As cyber attacks become more sophisticated and increasingly focused on healthcare, security concerns are growing among hospital systems and healthcare organizations. In fact, you might recall some attention-grabbing headlines from 2016 about data breaches in major hospital systems. Healthcare was hit so hard by hackers in 2016 that the Identity Theft Resource Center (ITRC) reported that healthcare systems exposed more Social Security numbers than any other industry.
But why is healthcare at such a high risk for IT security breaches? For starters, the ITRC found that healthcare was more susceptible to employee error or negligence than other sectors. On top of that, the industry as a whole was hit hardest by hacking, phishing, and skimming attacks. Improper employee training, outdated technology, and a lack of proper security testing can put your data at risk for security problems that potentially harm your patients and your organization.
Top Healthcare IT Security Concerns
If you’re thinking of updating your Healthcare IT security, it’s important to identify your potential weaknesses from the get-go. Here are some top healthcare security concerns that should be on your radar:
- Connected medical devices. As healthcare technology changes, many new medical devices are connected to one another wirelessly. While connectivity can help physicians and nurses tap into useful data, keep patient records up to date, and (in some cases) improve outcomes, the opportunity for a data hack may increase. It’s important to put security controls in place to protect Internet of Things (IoT) medical devices, such as ensuring all devices are connected only to the healthcare organization’s protected network, and setting up authentication and encryption communication rules.
- Mobile usage. There are thousands of new cloud-based applications and medical software on the market right now that improve connectivity and patient clinician interaction while storing patient health records, tracking ICD-9 and ICD-10 codes, and monitoring emerging symptoms. While these systems can help streamline clinical protocols and improve patient care, they may pose a risk to your security measures. Many employees are familiar with security protocols on site, but it’s easy to let security slip when you can access data from a mobile device anywhere and anytime. If you plan to move to a cloud-based system, employee training is key to protecting against a data hack.
- Phishing and ransomware. These email attacks have been leveraged against healthcare organizations for years — and they are still a top security risk for healthcare companies. Be sure to train your employees to spot signs of phishing and ransomware emails, and make sure they know what to do if they identify one or accidentally open a suspicious link or document.
- Gaps in encrypted communication. Encryption is a great way to protect both on-premise users and external cloud-based devices and applications. To put it simply, encryption is the act of scrambling communication to prevent people other than the intended recipient from reading it. However, some sophisticated hackers have learned to hide undetected within encrypted data. According to a Ponemon Institute report called Hidden Threats in Encrypted Traffic, in nearly half of cyber attacks in the previous 12-month period, malware entered organizations by hiding under encryption. In order to avoid these network attacks, healthcare organizations can add an extra layer of security to monitor encrypted traffic and detect any blind spots where hackers could access your data. Plus, with this added layer of security, outsourced healthcare IT staff can analyze network traffic more easily to spot and decrypt suspicious behavior. The ability to do this will bolster security and ensure compliance as security threats are on a rapid rise in the healthcare industry.
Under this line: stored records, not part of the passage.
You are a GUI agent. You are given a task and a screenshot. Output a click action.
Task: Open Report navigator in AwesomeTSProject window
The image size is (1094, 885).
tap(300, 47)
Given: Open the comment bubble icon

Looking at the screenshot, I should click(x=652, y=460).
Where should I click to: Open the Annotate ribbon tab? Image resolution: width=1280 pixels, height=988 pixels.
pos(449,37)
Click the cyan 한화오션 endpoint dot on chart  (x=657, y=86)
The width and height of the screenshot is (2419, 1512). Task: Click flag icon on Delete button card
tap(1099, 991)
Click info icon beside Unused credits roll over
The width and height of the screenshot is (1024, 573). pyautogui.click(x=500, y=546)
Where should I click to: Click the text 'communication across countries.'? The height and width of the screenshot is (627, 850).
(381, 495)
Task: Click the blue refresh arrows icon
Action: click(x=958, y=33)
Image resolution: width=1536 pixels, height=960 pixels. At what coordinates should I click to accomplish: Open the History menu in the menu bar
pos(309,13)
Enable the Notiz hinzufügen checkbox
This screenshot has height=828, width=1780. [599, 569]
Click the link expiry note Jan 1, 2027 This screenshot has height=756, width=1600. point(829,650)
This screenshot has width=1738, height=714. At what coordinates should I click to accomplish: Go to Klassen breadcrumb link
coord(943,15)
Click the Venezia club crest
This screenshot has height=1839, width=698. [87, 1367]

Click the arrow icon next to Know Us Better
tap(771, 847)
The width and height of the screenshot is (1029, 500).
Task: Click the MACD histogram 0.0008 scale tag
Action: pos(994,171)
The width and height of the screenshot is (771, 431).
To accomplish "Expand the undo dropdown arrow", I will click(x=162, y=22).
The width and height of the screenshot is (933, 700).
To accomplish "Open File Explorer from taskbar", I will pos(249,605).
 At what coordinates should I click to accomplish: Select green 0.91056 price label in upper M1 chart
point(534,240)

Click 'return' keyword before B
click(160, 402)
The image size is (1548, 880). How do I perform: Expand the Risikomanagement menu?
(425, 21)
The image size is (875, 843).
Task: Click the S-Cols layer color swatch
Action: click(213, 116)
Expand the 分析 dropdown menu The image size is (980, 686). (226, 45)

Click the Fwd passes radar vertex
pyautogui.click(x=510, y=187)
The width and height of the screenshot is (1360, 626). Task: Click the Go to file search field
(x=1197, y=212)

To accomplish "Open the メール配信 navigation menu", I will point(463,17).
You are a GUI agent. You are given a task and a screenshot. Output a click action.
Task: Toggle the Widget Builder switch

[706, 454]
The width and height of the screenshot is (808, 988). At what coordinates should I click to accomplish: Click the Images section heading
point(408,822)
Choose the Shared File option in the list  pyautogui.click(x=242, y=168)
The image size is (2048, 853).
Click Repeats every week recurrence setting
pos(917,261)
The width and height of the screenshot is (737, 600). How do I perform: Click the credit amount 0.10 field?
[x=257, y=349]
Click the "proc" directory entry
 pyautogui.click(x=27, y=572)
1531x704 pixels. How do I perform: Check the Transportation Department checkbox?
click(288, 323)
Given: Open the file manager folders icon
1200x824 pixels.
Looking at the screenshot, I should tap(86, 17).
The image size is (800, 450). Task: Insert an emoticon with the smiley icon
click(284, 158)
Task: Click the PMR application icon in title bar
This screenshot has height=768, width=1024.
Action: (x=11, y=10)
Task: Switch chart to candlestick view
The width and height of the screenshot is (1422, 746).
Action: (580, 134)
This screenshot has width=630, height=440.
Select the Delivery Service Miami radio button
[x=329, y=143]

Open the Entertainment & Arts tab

- Your employees. When it comes to IT security, employee training is of the utmost importance. Lack of training can lead to serious security breaches through phishing scams, improper mobile use, and connected devices. Be sure your employees are aware of how data breaches happen by conducting regular security training and compliance screenings. Here are some things to keep in mind:
- Send quarterly or even monthly reminders to employees with information that will help them spot phishing attacks and report suspicious messages properly.
- Make sure employees know what type of emails they should expect to receive from your organization when it comes to data requests or other proprietary information.
- Provide regular training and assessments to further educate your staff on security best practices.
Medical practices are typically focused on patient health, but in today’s world, a second focus on cyber health is a must — it may feel like a distraction, but it’s all in service of protecting your patients.